Comuni in crisi dopo il fallimento Aps, 52 sindaci in rivolta

Comuni in crisi dopo il fallimento Aps, 52 sindaci in rivolta
24 ottobre 2014

Sono tutti a Palermo a portare le loro istanze al sottosegretario alle presidenza del consiglio Graziano Delrio, impegnato nell’incontro con il Governatore Crocetta per definire i membri della nuova giunta, 52 sindaci di comuni del comprensorio in grave difficoltà dopo il fallimento di Acque Potabili Siciliane.

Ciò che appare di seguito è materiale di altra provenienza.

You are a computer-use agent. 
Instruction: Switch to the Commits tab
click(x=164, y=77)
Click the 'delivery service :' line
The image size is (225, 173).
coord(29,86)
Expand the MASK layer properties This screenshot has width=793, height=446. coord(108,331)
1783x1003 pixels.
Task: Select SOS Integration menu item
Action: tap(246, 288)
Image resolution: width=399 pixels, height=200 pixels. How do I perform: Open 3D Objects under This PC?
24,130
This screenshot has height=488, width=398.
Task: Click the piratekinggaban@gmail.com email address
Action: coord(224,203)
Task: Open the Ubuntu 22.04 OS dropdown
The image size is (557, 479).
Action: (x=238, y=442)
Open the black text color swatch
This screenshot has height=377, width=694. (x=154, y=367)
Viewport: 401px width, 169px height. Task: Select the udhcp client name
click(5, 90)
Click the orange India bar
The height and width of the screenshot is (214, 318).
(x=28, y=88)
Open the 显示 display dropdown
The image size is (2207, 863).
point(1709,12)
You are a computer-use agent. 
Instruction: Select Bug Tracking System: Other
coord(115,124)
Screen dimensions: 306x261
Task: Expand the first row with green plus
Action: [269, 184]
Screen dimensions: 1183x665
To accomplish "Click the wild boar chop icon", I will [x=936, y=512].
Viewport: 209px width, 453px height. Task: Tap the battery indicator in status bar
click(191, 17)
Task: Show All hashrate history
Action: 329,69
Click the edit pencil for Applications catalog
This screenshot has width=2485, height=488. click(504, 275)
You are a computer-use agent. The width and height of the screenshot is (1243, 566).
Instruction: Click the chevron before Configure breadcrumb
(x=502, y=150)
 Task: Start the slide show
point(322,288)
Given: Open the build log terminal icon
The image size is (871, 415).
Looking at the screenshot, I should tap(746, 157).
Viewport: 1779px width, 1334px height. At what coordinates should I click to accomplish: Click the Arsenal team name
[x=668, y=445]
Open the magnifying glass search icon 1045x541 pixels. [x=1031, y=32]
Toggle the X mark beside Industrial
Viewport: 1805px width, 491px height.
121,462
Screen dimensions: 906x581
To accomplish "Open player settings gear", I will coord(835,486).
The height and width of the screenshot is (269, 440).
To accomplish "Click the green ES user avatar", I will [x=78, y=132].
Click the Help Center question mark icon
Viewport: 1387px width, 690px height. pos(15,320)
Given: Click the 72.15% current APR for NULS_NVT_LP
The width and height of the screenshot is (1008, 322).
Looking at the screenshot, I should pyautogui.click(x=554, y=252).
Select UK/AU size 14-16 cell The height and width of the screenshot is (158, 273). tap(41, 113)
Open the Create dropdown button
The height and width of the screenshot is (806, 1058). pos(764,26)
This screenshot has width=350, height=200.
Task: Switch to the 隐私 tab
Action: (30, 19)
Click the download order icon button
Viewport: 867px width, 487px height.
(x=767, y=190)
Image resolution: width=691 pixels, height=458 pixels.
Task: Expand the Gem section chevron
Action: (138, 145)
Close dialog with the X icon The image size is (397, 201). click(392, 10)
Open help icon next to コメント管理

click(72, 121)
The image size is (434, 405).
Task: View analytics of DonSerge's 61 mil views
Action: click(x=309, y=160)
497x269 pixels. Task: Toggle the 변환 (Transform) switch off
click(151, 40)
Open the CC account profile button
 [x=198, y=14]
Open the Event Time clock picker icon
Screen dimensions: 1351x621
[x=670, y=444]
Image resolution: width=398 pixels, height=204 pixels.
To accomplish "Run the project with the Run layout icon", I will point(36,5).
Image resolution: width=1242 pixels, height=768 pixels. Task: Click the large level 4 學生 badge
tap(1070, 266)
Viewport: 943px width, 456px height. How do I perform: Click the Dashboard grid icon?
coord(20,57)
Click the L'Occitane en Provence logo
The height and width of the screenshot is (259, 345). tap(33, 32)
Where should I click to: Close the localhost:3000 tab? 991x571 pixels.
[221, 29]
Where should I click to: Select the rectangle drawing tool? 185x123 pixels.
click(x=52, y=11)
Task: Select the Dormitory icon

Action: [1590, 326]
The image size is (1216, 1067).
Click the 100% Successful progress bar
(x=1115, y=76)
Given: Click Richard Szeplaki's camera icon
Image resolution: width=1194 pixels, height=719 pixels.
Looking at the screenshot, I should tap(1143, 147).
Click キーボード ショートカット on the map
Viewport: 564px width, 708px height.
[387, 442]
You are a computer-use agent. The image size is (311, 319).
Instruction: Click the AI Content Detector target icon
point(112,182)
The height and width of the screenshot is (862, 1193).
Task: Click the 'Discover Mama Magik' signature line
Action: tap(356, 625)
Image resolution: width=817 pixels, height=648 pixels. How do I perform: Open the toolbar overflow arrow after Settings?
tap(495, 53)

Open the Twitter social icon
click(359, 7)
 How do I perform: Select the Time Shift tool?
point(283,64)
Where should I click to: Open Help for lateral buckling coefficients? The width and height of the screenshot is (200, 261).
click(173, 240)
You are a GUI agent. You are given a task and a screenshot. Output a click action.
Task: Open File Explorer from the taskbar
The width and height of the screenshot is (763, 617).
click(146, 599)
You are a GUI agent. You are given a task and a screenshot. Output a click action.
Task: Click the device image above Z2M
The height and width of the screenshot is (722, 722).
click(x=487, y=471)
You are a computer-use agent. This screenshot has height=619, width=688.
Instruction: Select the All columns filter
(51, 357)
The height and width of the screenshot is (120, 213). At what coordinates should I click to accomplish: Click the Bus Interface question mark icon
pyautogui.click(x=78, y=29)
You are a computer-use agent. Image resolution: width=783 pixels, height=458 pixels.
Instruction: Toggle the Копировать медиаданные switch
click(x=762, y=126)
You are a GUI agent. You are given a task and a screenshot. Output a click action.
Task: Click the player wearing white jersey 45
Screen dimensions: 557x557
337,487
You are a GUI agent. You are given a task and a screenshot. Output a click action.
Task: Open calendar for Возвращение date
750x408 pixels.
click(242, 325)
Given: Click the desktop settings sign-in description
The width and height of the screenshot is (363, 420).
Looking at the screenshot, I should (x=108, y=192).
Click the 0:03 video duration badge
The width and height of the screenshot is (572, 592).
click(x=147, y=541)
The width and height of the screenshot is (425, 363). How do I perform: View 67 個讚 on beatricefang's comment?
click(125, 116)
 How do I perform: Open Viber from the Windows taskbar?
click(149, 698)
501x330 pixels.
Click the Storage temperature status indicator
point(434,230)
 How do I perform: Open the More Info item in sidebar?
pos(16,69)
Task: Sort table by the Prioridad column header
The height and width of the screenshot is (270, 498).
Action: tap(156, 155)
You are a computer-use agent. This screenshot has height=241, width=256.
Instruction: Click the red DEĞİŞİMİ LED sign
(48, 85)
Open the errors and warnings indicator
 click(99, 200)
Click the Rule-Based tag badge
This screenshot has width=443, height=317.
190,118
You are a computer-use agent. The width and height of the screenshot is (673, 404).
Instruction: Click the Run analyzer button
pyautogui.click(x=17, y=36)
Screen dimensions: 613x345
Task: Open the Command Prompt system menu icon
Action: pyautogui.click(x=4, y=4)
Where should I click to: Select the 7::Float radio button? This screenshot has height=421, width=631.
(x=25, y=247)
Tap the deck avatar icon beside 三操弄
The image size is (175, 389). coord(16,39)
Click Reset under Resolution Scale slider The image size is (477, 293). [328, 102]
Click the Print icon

I sindaci, insieme ai sindacati chiederanno infatti  alla Regione e al Governo nazionale di intervenire per impedire la crisi del servizio idrico, dopo che già alcuni giorni fa era stato sollecitato il Prefetto in tal senso. Questa è l’ultima speranza per molte amministrazioni, ormai sull’orlo del baratro per tenere insieme un sistema pieno di falle che non si possono permettere, con le casse comunali ormai vuote.

Un’emergenza che dura da quasi 3 anni:  due anni di amministrazione straordinaria, poi 4 mesi di amministrazione fallimentare e altri 8 mesi di gestione di emergenza da parte dell’Ato idrico su ordinanza prefettizia. E ora, dal 31 di ottobre quando i comuni dovranno cedere la gestione del servizio, la salvezza potrebbe essere l’Amap, per cui però servono 6 milioni di euro.

Fondamentale quindi la risposta che amministratori e rappresentanti dei sindacati avranno oggi dal sottosegretario Delrio.